RECORD SET:
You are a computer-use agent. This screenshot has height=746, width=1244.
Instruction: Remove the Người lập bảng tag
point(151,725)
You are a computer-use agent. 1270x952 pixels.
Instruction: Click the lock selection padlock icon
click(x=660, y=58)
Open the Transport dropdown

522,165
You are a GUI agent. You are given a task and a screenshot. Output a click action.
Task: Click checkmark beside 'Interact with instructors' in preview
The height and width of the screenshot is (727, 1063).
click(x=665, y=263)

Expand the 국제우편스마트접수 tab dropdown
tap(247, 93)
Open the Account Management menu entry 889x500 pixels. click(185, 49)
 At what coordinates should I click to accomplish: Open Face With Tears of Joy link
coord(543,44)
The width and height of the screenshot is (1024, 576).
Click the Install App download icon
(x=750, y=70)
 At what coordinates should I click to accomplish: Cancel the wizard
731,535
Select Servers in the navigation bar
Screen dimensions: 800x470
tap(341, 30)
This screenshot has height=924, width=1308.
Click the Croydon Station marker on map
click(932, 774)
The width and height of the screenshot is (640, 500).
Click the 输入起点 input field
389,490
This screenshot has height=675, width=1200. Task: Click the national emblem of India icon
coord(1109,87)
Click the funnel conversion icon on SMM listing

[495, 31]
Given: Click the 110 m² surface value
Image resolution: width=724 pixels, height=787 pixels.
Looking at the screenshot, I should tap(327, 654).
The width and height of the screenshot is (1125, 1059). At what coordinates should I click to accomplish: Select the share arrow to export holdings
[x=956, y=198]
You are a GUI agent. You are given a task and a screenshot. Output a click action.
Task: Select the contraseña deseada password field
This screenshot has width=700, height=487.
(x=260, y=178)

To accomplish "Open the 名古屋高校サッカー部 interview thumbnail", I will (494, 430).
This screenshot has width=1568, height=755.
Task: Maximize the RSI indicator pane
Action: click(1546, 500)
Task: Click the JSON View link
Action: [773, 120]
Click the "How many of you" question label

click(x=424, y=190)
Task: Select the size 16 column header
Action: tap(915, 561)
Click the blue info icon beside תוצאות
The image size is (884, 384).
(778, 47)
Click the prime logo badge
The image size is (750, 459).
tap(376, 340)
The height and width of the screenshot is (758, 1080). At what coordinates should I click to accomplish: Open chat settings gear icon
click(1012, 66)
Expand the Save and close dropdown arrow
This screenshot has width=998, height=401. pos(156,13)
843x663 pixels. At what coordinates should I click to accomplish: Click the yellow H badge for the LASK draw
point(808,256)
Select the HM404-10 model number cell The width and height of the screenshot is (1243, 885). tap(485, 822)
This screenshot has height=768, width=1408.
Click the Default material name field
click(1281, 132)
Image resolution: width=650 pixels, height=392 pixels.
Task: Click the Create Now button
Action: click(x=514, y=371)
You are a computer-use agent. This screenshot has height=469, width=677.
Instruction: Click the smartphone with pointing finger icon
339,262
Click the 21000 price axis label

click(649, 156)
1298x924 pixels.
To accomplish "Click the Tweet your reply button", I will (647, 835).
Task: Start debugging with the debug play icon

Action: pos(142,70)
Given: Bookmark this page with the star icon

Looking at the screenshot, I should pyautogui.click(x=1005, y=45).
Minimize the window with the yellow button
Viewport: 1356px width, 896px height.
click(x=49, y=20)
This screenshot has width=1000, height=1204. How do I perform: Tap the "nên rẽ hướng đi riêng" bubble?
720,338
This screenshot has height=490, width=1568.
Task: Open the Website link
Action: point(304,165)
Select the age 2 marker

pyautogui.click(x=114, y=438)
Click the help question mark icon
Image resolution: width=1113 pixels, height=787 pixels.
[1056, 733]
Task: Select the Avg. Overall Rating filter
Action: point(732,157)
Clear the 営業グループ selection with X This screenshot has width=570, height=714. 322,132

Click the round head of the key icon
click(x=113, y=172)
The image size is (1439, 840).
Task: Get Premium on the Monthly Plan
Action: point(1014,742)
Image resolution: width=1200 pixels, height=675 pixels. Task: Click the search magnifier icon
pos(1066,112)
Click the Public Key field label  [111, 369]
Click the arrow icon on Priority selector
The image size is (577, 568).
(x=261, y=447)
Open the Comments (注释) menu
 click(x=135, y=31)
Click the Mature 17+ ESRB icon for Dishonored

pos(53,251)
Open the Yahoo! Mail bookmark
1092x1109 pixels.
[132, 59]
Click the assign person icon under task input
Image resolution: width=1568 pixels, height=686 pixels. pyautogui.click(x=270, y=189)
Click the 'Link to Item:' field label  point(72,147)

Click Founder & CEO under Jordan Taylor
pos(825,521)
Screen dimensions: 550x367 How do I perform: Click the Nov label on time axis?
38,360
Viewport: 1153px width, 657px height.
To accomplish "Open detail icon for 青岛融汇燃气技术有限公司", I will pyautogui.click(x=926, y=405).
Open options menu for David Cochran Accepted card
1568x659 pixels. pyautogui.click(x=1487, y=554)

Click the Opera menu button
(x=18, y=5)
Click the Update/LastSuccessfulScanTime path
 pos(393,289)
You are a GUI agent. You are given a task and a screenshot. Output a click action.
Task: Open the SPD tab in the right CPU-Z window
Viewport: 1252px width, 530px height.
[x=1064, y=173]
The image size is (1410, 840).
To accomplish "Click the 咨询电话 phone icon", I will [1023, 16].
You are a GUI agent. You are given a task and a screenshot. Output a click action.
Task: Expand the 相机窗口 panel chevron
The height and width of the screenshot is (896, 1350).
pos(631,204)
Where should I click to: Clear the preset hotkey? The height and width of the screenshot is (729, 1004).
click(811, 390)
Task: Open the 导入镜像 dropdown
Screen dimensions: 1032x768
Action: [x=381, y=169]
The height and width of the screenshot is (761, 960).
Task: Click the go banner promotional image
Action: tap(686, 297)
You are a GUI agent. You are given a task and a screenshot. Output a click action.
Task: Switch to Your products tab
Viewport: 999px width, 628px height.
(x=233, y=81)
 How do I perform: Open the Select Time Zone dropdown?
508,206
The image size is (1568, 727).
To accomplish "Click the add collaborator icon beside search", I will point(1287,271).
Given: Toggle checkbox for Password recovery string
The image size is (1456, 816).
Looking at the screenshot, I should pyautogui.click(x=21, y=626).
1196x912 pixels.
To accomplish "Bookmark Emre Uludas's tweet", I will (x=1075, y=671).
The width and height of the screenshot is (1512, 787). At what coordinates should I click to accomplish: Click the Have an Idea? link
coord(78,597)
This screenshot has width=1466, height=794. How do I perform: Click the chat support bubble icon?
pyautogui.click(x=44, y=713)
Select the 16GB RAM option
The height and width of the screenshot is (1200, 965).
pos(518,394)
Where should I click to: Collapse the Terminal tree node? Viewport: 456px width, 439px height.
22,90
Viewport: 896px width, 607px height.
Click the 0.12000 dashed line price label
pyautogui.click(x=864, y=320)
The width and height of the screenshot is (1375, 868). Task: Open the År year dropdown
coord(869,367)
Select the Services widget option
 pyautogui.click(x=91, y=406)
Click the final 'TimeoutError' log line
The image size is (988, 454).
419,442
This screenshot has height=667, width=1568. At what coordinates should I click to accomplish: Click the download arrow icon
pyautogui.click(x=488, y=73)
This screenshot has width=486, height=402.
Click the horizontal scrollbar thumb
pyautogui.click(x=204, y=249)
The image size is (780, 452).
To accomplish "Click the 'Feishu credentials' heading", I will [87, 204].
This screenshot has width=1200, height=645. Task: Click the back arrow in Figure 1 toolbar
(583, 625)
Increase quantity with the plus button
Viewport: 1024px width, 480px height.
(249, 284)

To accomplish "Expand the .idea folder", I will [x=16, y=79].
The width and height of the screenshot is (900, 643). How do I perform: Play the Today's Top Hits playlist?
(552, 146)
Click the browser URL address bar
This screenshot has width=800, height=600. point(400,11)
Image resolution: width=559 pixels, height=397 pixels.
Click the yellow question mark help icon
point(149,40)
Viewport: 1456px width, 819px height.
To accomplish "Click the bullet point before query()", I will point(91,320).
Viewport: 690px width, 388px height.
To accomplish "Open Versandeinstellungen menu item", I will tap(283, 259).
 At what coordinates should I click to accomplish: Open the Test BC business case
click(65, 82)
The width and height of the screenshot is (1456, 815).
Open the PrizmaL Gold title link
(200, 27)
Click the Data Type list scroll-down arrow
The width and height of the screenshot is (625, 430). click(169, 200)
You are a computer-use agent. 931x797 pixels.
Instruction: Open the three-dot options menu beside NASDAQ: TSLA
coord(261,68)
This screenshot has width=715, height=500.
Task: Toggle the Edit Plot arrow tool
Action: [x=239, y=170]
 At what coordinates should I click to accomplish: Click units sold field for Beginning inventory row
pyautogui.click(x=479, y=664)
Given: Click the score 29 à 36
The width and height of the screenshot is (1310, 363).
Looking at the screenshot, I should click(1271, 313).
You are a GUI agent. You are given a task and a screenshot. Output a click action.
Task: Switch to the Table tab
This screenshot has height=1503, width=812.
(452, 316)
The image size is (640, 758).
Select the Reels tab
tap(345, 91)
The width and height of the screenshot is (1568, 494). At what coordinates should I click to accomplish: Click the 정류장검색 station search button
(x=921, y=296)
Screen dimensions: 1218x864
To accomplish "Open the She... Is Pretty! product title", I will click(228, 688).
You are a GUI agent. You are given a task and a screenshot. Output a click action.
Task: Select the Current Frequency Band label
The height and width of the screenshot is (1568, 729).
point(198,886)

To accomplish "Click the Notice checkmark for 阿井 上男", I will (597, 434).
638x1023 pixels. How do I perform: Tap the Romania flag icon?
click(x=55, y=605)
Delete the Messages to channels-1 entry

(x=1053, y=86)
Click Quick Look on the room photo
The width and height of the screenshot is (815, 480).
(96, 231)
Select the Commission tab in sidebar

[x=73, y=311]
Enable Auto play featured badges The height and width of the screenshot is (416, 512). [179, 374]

WHAT TO WORK ON: Gather, from the listing above, every line carrying the word "window".

PROBLEM SOLUTION:
Minimize the window with the yellow button
Task: Open the SPD tab in the right CPU-Z window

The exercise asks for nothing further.